Wild Style, a lo-fi video docudrama recently released through Rhino Home Video, catches a resonating slice of NYC hip-hop culture at that critical point in 1982, grown up from its '70s beginnings yet still in the midst of a creative boom. It was shot on location in the South Bronx, where the MCs and DJs (Cold Crush, Fantastic Freaks, Busy Bee, Double Trouble, Lisa Lee, Grandmixer DST, Grandmaster Flash), graffiti artists (Lee, Futura, Zephyr, Dondi), and breakdancers (Rock Steady Crew and a few original fly girls) were in their element. Unfortunately, the plot reads like a D-plus senior film project and the "acting" is equally amateurish, particularly in the case of "Fab 5 Freddy" Brathwaite as Phade, a promoter trying to get exposure for the hip-hop arts. But director Charlie Ahearn uses the story merely as an excuse to document the street-level artistry of what "Fab 5 Freddy" called "the only legitimate youth-driven culture since rock 'n' roll.

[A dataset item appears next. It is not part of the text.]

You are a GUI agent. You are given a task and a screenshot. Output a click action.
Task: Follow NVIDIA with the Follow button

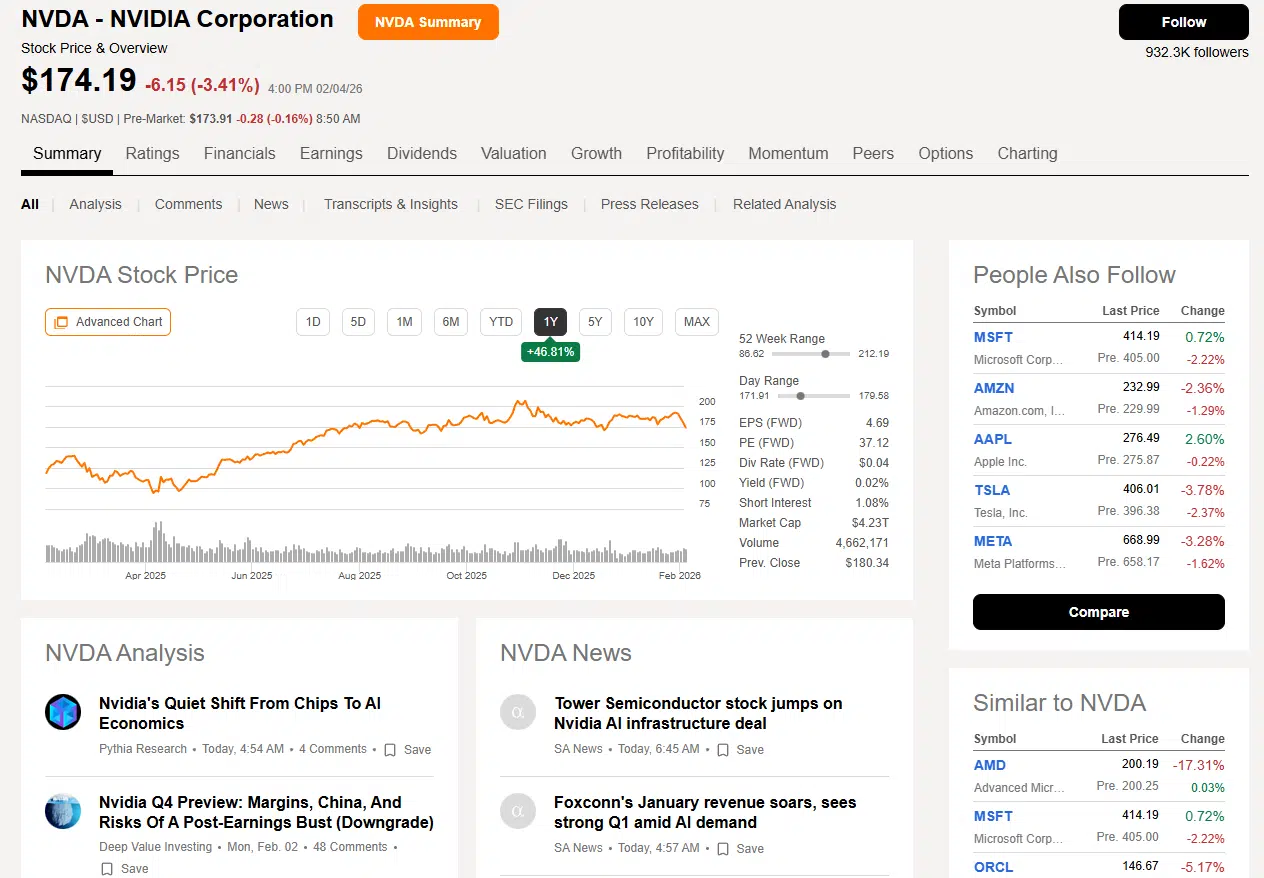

Rappers' faceoffs were still considered an alternative to resolving bragging rights with AK-47s or drive-bys. A turntable was the only instrument they needed or could afford, and sometimes they didn't even need that. The invigorating basketball throwdown between Cold Crush Brothers and DJ Grand Wizard's Fantastic Freaks, choreographed between baskets on an uptown court, is perhaps the purest gut-level rap performance in any movie. And when the crews appear later at the Dixie, the sharply traded rhymes and break-beat scratches ricochet around the room. These moments are also documented on Rhino's companion soundtrack CD, but the live video is uniquely exciting stuff, delivering the same rush as prime footage of early Stones or Miles or James Brown.

By the time the film was released, in 1983, commercial considerations had already taken over. Rap quickly spread from clubs like the Dixie to arena-size concerts that dwarfed even the Green Park pow-wow -- the 2nd Annual Sugarhill Rap Convention -- that is the movie's finale. A "Wild Style" tour with 25 MCs, DJs, b-boys, and graffiti artists hit the road in 1983. Fortunately, Wild Style, the movie, had already captured hip-hop's original energy and artistry for posterity. It sure was sweet while it lasted.